# Start of Data for this task

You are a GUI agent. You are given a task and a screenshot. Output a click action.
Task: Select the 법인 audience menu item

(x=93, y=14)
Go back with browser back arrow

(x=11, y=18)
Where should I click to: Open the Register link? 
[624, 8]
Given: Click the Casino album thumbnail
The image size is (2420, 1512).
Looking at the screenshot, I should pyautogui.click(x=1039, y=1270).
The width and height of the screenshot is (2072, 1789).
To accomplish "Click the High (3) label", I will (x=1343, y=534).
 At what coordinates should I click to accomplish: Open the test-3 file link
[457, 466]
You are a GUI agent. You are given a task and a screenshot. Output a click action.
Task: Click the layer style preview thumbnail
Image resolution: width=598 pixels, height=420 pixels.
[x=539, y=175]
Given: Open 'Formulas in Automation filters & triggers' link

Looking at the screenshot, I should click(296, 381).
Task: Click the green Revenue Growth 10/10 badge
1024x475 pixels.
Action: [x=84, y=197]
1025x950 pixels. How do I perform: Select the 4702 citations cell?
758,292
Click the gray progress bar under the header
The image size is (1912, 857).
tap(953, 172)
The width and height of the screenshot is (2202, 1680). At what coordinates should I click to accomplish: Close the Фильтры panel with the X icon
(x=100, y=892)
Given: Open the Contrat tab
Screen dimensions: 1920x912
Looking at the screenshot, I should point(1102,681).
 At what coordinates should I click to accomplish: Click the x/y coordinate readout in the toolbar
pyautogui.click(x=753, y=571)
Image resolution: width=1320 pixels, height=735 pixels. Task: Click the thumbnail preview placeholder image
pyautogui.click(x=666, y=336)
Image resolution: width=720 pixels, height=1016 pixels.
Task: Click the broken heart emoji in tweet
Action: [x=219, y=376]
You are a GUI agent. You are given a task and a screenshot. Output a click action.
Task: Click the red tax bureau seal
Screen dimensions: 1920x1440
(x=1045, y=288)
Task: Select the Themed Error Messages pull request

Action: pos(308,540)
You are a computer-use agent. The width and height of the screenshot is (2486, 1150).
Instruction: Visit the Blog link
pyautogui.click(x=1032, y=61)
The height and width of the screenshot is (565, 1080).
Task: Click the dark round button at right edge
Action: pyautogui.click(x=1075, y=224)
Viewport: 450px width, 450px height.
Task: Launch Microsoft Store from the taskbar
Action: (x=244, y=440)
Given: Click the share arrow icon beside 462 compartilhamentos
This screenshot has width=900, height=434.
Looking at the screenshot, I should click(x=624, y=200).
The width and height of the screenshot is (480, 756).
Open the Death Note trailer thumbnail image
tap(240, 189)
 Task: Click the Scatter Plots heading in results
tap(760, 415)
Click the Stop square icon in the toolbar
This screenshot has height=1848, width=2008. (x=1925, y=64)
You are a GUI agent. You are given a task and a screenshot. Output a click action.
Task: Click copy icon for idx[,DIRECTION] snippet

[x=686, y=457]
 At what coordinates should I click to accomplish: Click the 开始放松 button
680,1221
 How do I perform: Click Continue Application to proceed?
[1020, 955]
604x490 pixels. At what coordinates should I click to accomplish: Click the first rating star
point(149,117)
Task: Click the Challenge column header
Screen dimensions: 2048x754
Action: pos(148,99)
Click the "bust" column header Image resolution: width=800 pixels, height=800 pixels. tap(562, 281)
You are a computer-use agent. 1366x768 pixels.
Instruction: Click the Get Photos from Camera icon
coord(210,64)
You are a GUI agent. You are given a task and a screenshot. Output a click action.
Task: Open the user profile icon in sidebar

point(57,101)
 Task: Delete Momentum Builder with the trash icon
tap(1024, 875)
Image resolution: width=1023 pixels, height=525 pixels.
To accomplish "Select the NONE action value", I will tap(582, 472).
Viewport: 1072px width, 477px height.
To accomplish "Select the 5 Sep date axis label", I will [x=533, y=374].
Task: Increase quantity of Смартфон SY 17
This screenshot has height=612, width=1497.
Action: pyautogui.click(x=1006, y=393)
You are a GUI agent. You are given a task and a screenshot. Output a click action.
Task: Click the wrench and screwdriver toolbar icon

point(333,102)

# End of Data for this task

▶ **Problem to solve**
Reproduce everything from the start of the listing above down to the line containing "Looking at the screenshot, I should click(296, 381).", including both ends.

▶ **Solution for this problem**
You are a GUI agent. You are given a task and a screenshot. Output a click action.
Task: Select the 법인 audience menu item

(x=93, y=14)
Go back with browser back arrow

(x=11, y=18)
Where should I click to: Open the Register link? 
[624, 8]
Given: Click the Casino album thumbnail
The image size is (2420, 1512).
Looking at the screenshot, I should pyautogui.click(x=1039, y=1270).
The width and height of the screenshot is (2072, 1789).
To accomplish "Click the High (3) label", I will (x=1343, y=534).
 At what coordinates should I click to accomplish: Open the test-3 file link
[457, 466]
You are a GUI agent. You are given a task and a screenshot. Output a click action.
Task: Click the layer style preview thumbnail
Image resolution: width=598 pixels, height=420 pixels.
[x=539, y=175]
Given: Open 'Formulas in Automation filters & triggers' link

Looking at the screenshot, I should click(296, 381).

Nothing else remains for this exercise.